Teachers and Staff Who Understand the Families They Serve
“It takes a village to teach the kids, so we are a village,” says Zuleyma Perez, a Before Care Substitute with CAP Tulsa. “And if we can help our parents, that helps the kids as well.”
Perez knows this firsthand. Born in the U.S. and raised in Tulsa by parents who were originally from Mexico, Spanish was her primary language as a child. That made school difficult for her at first, because she didn’t understand what was going on. As she gained English skills, she took on the role of translating for her parents, a common need of CAP Tulsa’s families that she can relate to.
Bilingual classrooms ease both the parents’ and the children’s minds so that learning can take place, says Perez. It even eases her own mind when it comes to her daughter, who is thriving in CAP Tulsa’s program while Perez is at work. “She’s just so smart,” she says. “And I know that it has to do with CAP Tulsa. I have their support.”
Equipping Parents to Be Successful Advocates
CAP Tulsa also works with many children who have special needs, intervening early to help their families obtain resources and advocate wisely for them. As a substitute teacher for CAP Tulsa, Cristina Becerra not only teaches some of these children but benefits from the support as a parent.
Cristina’s own son was struggling with communication, she says, so CAP provided speech therapy and pointed her to helpful services in the community. “They basically helped him succeed in areas where he was not doing so well,” she says. “CAP Tulsa definitely likes to see families succeed, the community succeed. It’s a very helpful resource.”
And resources like this are essential, as they can be hard to find – and costly. “There’s not a lot of specialized services for young children who may have a special needs diagnosis or are not developing,” Sicking says. CAP Tulsa fills in some of that gap by partnering with different groups, such as Tulsa Tech and the Oklahoma Autism Network to provide needed services.
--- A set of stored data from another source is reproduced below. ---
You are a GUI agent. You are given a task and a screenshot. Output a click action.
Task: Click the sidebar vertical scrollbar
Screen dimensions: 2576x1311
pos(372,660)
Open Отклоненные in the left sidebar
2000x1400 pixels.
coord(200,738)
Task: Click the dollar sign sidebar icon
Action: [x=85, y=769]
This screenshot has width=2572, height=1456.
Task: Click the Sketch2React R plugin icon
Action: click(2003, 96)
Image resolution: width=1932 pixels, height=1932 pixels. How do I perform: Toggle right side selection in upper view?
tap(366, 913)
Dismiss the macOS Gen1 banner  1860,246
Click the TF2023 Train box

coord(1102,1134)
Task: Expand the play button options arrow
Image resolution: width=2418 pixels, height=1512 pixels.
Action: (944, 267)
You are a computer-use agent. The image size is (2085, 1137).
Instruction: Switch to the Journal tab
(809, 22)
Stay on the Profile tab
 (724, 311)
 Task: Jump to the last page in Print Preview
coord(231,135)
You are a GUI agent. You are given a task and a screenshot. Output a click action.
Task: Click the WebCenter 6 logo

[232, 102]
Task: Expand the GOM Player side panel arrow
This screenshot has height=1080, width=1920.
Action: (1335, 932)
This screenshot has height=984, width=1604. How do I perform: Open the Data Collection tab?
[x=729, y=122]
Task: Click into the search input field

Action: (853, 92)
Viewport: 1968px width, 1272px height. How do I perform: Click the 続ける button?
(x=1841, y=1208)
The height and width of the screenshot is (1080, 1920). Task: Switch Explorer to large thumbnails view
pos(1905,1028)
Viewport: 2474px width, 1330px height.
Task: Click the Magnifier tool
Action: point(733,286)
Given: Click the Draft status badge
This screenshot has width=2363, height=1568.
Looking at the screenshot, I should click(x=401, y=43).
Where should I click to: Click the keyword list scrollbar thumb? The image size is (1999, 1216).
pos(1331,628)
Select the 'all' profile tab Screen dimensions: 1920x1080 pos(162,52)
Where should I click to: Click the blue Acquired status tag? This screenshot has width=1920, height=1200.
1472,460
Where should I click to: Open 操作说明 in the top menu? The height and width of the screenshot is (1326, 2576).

Effective Early Childhood Education Creates Economic Benefits, Too
“People dismiss us as healthcare, but high-quality early care and learning is a workforce issue,” notes Kiely. Many parents can’t afford the high cost of childcare and have nowhere to bring their children. As a result, they leave the workforce, impacting businesses and reducing tax dollars that could be spent to benefit the local community.
This is no small problem, either. The nation’s infant-toddler childcare crisis costs a stunning $122 billion in lost earnings, productivity and revenue every year, according to a recent study by ReadyNation, with $1.2 billion of that deficit affecting Oklahoma, according to Kiely. The effects of this crisis cascade to all the community’s residents, not just the families facing childcare challenges.
There are many ways Tulsans can support high-quality early childhood education for everyone. CAP Tulsa has ongoing needs for volunteers and certified teachers. They also accept donations, which go toward specific projects such as purchasing dual-language books, special-needs materials and emergency supplies for families, all of which are not covered by their federal and state grant funding. Most importantly, Tulsans can advocate for early childhood education with local legislators, letting them know this issue matters.
“We have an obligation as citizens to pay it forward and support this young generation and future generations by assisting them to become educated, productive members of our community,” says Kiely. “Everyone, whether they have young children or not, needs to care that the children are getting this early childhood education to be successful in school.”